Saturday, November 14, 2009

Is Global Warming Killing Turtles?


"Turtles Are Casualties of Warming in Costa Rica" is the title of a recent New York Times article.

Reporters and environmentalists and climate-change-deniers all like to cherry-pick evidence to support their article or point of view. Hotter than average summer? Must be global warming! Cooler than average summer? Global warming must be bunk! Leatherback turtles dying? Global Warming! Atlantic turtles thriving? See! Not Global Warming!

They're all wrong, of course. Nature is usually complicated and messy.

Anyway, back to the turtles: as usual, the headline is more sensationalistic than the article. The article says:
...haphazard development, in tandem with warmer temperatures and rising seas that many scientists link to global warming, have vastly diminished the Pacific turtle population.
I agree that the headline "Turtles Are Casualties of Development and Maybe Warming" isn't as catchy. The article goes on to talk about how turtle nesting habitat is being destroyed by hotels and increasing population and how people used to freely dig up the nests and eat the eggs (and still do, illegally).

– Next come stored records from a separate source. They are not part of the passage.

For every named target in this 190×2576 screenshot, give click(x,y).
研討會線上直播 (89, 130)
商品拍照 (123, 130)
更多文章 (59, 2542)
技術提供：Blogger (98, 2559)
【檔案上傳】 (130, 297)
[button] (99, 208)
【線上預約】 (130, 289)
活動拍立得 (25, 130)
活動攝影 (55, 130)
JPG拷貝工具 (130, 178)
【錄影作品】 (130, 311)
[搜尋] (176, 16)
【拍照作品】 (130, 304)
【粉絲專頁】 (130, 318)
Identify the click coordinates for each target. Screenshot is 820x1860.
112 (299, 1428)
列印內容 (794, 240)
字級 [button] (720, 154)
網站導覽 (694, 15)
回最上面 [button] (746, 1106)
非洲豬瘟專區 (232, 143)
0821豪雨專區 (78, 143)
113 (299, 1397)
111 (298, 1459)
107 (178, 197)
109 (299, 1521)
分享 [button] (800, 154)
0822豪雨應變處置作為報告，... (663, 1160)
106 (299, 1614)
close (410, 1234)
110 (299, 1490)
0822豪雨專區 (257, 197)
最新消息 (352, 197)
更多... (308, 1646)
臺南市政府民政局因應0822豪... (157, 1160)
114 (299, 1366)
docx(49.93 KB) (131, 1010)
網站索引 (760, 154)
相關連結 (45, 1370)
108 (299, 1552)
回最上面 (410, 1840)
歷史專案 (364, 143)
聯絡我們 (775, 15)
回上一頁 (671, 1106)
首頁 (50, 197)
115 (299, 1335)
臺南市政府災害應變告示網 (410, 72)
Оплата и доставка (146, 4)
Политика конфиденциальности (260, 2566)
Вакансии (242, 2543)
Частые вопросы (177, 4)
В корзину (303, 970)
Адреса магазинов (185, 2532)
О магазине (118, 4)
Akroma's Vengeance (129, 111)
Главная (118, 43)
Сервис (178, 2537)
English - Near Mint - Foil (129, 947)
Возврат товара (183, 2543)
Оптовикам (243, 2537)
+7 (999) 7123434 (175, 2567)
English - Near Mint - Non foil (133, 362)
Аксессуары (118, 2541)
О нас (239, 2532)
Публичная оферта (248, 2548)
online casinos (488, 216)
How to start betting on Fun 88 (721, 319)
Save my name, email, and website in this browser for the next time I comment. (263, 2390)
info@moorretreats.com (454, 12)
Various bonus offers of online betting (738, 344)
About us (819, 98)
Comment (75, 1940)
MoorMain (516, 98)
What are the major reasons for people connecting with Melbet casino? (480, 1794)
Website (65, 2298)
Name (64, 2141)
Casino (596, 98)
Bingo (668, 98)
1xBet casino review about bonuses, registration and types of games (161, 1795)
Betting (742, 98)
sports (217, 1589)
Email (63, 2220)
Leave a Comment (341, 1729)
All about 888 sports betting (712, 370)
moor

Maybe my contrarian-bias is shining through, but a little research into how global warming will affect leatherback turtle habitat made me more optimistic about the turtles' chances:
We used long-term satellite telemetry to define the habitat utilization of this species. We show that the northerly distribution limit of this species can essentially be encapsulated by the position of the 15°C isotherm and that the summer position of this isotherm has moved north by 330 km in the North Atlantic in the last 17 years. Consequently, conservation measures will need to operate over ever-widening areas to accommodate this range extension.
-- Thermal niche, large-scale movements and implications of climate change for a critically endangered marine vertebrate
It seems like the authors of this paper are taking a very positive piece of news (that global warming is expanding the range of an endangered sea turtle) and putting a negative spin on it (conservation efforts will have to be spread out over a larger area).

They probably didn't want the Wall Street Journal to run an article with the headline "Turtles Benefit from Global Warming."

1 comment:

Anonymous said...

Yes, you do have "contrarian bias" and I applaud your candor for recognizing that it's a bias.

I think that it's also known by the word "perversity".